TASK INSTRUCTIONS –
Scan the entries for lines with the word "each", then copy those lines.
+++ GIVEN DATA
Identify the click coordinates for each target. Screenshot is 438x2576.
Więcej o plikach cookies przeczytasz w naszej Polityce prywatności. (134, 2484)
++++++
+++ GIVEN DATA
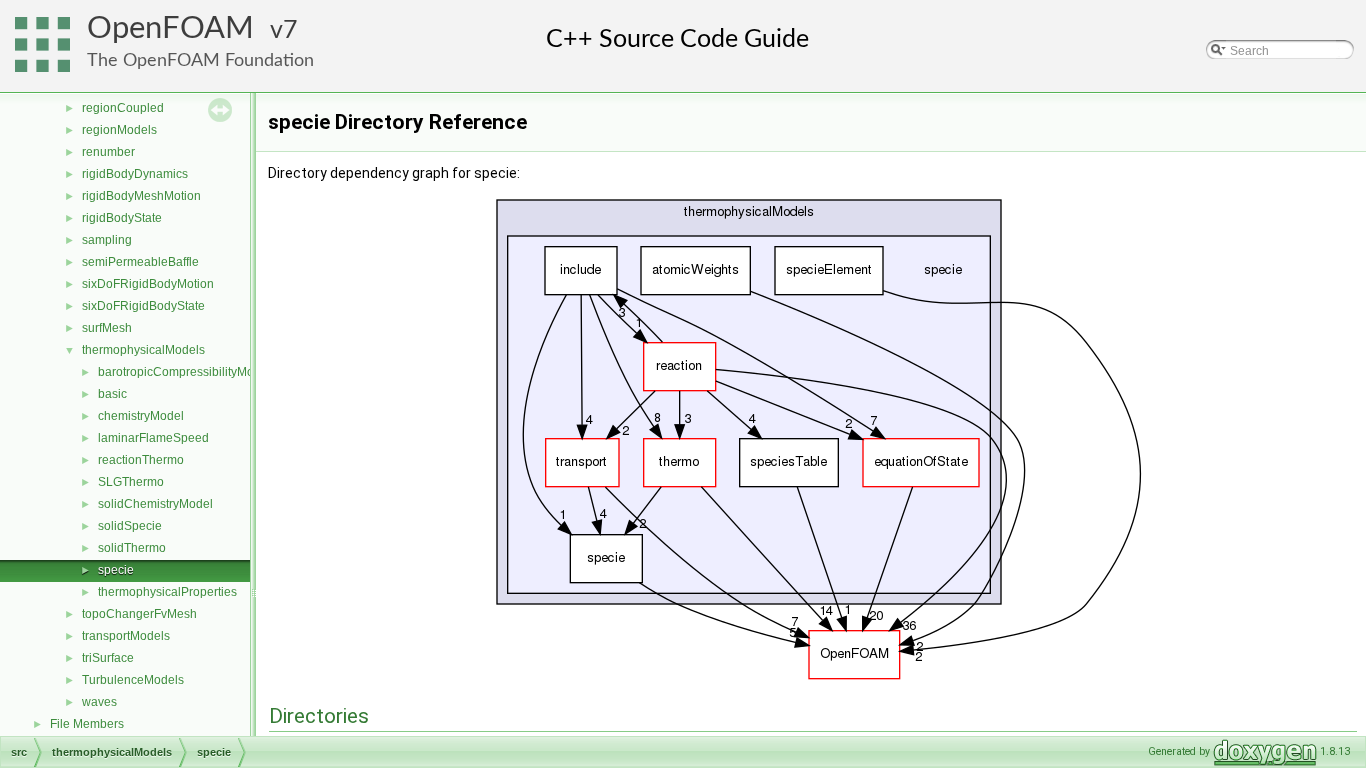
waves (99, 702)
++++++
+++ GIVEN DATA
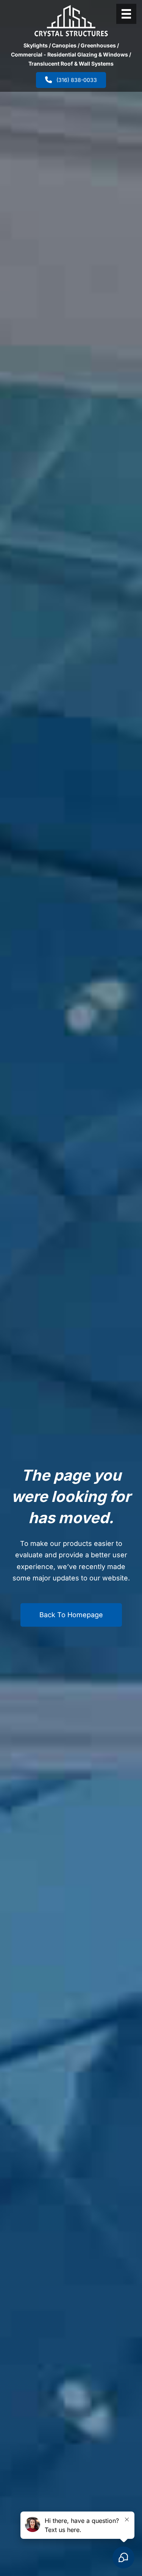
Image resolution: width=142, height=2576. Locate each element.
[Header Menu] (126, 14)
++++++
RESPONSE TO THE TASK –
Identify the click coordinates for each target. Screenshot is 438x2576.
Image resolution: width=142, height=2576. Locate each element.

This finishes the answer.